MATERIAL PROVIDED =
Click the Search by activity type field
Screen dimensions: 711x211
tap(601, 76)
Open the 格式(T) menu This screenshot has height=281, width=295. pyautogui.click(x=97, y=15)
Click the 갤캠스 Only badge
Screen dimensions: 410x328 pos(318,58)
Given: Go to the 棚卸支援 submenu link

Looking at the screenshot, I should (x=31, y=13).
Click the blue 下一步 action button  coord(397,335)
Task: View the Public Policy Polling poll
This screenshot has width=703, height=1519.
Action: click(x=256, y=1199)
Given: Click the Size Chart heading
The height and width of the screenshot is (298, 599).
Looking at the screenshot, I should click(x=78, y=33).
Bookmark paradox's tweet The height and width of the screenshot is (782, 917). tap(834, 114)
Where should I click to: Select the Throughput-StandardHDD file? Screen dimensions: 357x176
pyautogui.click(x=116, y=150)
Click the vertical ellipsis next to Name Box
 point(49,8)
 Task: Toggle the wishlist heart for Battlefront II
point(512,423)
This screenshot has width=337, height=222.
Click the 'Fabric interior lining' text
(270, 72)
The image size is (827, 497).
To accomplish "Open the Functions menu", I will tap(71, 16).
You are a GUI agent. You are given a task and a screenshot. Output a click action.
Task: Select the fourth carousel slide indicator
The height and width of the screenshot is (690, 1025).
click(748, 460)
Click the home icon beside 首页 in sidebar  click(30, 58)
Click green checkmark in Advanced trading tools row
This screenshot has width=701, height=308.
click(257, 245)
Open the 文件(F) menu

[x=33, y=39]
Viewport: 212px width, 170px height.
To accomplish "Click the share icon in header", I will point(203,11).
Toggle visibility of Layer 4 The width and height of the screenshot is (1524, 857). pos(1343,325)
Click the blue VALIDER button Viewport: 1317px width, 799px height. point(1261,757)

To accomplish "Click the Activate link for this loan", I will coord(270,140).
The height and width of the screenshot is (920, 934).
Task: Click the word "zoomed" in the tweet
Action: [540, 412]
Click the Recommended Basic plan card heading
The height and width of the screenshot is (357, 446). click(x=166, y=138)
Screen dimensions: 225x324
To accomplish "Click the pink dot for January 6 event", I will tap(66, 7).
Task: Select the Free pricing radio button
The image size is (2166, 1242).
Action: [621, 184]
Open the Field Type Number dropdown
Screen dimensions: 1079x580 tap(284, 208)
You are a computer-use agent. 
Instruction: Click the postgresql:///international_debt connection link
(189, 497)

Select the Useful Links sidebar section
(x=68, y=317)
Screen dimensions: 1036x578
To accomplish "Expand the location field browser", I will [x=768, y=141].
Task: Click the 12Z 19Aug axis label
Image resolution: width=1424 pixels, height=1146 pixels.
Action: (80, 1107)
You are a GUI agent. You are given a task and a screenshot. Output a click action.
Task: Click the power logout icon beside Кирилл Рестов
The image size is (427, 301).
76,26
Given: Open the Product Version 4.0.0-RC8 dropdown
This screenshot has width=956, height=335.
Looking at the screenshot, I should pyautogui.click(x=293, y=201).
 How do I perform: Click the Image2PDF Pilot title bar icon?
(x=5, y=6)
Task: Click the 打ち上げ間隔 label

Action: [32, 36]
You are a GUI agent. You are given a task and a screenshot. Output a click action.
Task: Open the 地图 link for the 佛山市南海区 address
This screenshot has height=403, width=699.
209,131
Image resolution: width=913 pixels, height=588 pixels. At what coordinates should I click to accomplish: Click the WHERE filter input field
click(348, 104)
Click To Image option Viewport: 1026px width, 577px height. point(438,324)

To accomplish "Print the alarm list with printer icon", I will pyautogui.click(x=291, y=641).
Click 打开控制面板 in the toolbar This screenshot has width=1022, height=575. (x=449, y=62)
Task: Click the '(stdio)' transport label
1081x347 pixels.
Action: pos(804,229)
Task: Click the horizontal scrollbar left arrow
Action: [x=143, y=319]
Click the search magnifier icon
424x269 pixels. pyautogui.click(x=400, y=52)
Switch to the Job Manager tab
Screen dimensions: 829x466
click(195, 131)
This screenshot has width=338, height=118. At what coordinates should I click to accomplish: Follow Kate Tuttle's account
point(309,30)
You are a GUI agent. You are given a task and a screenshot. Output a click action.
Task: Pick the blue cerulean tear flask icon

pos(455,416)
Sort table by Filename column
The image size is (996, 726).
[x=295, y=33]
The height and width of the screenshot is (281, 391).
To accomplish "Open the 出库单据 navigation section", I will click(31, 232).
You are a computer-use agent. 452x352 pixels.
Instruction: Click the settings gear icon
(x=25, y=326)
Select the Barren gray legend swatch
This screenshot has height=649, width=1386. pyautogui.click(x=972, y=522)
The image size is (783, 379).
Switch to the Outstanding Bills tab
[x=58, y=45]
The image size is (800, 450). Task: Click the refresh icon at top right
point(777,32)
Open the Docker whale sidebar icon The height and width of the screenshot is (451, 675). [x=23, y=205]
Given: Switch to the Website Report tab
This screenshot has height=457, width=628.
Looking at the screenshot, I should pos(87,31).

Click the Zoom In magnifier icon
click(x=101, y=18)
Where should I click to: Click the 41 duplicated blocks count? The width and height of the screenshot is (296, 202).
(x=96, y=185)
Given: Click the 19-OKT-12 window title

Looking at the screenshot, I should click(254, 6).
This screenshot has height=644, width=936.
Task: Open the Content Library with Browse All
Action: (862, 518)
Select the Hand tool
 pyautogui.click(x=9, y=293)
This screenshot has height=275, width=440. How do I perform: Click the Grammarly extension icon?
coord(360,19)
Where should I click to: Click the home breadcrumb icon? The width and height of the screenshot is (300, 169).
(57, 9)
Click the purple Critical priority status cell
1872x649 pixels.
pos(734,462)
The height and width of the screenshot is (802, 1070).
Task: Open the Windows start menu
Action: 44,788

WHAT THE TASK REQUIRES =
Return every one of the rows above verbatim, from the first to the last, without changing or omitting anything.

FINISHED TASK =
Click the Search by activity type field
Screen dimensions: 711x211
tap(601, 76)
Open the 格式(T) menu This screenshot has height=281, width=295. pyautogui.click(x=97, y=15)
Click the 갤캠스 Only badge
Screen dimensions: 410x328 pos(318,58)
Given: Go to the 棚卸支援 submenu link

Looking at the screenshot, I should (x=31, y=13).
Click the blue 下一步 action button  coord(397,335)
Task: View the Public Policy Polling poll
This screenshot has width=703, height=1519.
Action: click(x=256, y=1199)
Given: Click the Size Chart heading
The height and width of the screenshot is (298, 599).
Looking at the screenshot, I should click(x=78, y=33).
Bookmark paradox's tweet The height and width of the screenshot is (782, 917). tap(834, 114)
Where should I click to: Select the Throughput-StandardHDD file? Screen dimensions: 357x176
pyautogui.click(x=116, y=150)
Click the vertical ellipsis next to Name Box
 point(49,8)
 Task: Toggle the wishlist heart for Battlefront II
point(512,423)
This screenshot has width=337, height=222.
Click the 'Fabric interior lining' text
(270, 72)
The image size is (827, 497).
To accomplish "Open the Functions menu", I will tap(71, 16).
You are a GUI agent. You are given a task and a screenshot. Output a click action.
Task: Select the fourth carousel slide indicator
The height and width of the screenshot is (690, 1025).
click(748, 460)
Click the home icon beside 首页 in sidebar  click(30, 58)
Click green checkmark in Advanced trading tools row
This screenshot has width=701, height=308.
click(257, 245)
Open the 文件(F) menu

[x=33, y=39]
Viewport: 212px width, 170px height.
To accomplish "Click the share icon in header", I will point(203,11).
Toggle visibility of Layer 4 The width and height of the screenshot is (1524, 857). pos(1343,325)
Click the blue VALIDER button Viewport: 1317px width, 799px height. point(1261,757)

To accomplish "Click the Activate link for this loan", I will coord(270,140).
The height and width of the screenshot is (920, 934).
Task: Click the word "zoomed" in the tweet
Action: [540, 412]
Click the Recommended Basic plan card heading
The height and width of the screenshot is (357, 446). click(x=166, y=138)
Screen dimensions: 225x324
To accomplish "Click the pink dot for January 6 event", I will tap(66, 7).
Task: Select the Free pricing radio button
The image size is (2166, 1242).
Action: [621, 184]
Open the Field Type Number dropdown
Screen dimensions: 1079x580 tap(284, 208)
You are a computer-use agent. 
Instruction: Click the postgresql:///international_debt connection link
(189, 497)

Select the Useful Links sidebar section
(x=68, y=317)
Screen dimensions: 1036x578
To accomplish "Expand the location field browser", I will [x=768, y=141].
Task: Click the 12Z 19Aug axis label
Image resolution: width=1424 pixels, height=1146 pixels.
Action: (80, 1107)
You are a GUI agent. You are given a task and a screenshot. Output a click action.
Task: Click the power logout icon beside Кирилл Рестов
The image size is (427, 301).
76,26
Given: Open the Product Version 4.0.0-RC8 dropdown
This screenshot has width=956, height=335.
Looking at the screenshot, I should pyautogui.click(x=293, y=201).
 How do I perform: Click the Image2PDF Pilot title bar icon?
(x=5, y=6)
Task: Click the 打ち上げ間隔 label

Action: [32, 36]
You are a GUI agent. You are given a task and a screenshot. Output a click action.
Task: Open the 地图 link for the 佛山市南海区 address
This screenshot has height=403, width=699.
209,131
Image resolution: width=913 pixels, height=588 pixels. At what coordinates should I click to accomplish: Click the WHERE filter input field
click(348, 104)
Click To Image option Viewport: 1026px width, 577px height. point(438,324)

To accomplish "Print the alarm list with printer icon", I will pyautogui.click(x=291, y=641).
Click 打开控制面板 in the toolbar This screenshot has width=1022, height=575. (x=449, y=62)
Task: Click the '(stdio)' transport label
1081x347 pixels.
Action: pos(804,229)
Task: Click the horizontal scrollbar left arrow
Action: [x=143, y=319]
Click the search magnifier icon
424x269 pixels. pyautogui.click(x=400, y=52)
Switch to the Job Manager tab
Screen dimensions: 829x466
click(195, 131)
This screenshot has width=338, height=118. At what coordinates should I click to accomplish: Follow Kate Tuttle's account
point(309,30)
You are a GUI agent. You are given a task and a screenshot. Output a click action.
Task: Pick the blue cerulean tear flask icon

pos(455,416)
Sort table by Filename column
The image size is (996, 726).
[x=295, y=33]
The height and width of the screenshot is (281, 391).
To accomplish "Open the 出库单据 navigation section", I will click(31, 232).
You are a computer-use agent. 452x352 pixels.
Instruction: Click the settings gear icon
(x=25, y=326)
Select the Barren gray legend swatch
This screenshot has height=649, width=1386. pyautogui.click(x=972, y=522)
The image size is (783, 379).
Switch to the Outstanding Bills tab
[x=58, y=45]
The image size is (800, 450). Task: Click the refresh icon at top right
point(777,32)
Open the Docker whale sidebar icon The height and width of the screenshot is (451, 675). [x=23, y=205]
Given: Switch to the Website Report tab
This screenshot has height=457, width=628.
Looking at the screenshot, I should pos(87,31).

Click the Zoom In magnifier icon
click(x=101, y=18)
Where should I click to: Click the 41 duplicated blocks count? The width and height of the screenshot is (296, 202).
(x=96, y=185)
Given: Click the 19-OKT-12 window title

Looking at the screenshot, I should click(254, 6).
This screenshot has height=644, width=936.
Task: Open the Content Library with Browse All
Action: (862, 518)
Select the Hand tool
 pyautogui.click(x=9, y=293)
This screenshot has height=275, width=440. How do I perform: Click the Grammarly extension icon?
coord(360,19)
Where should I click to: Click the home breadcrumb icon? The width and height of the screenshot is (300, 169).
(57, 9)
Click the purple Critical priority status cell
1872x649 pixels.
pos(734,462)
The height and width of the screenshot is (802, 1070).
Task: Open the Windows start menu
Action: 44,788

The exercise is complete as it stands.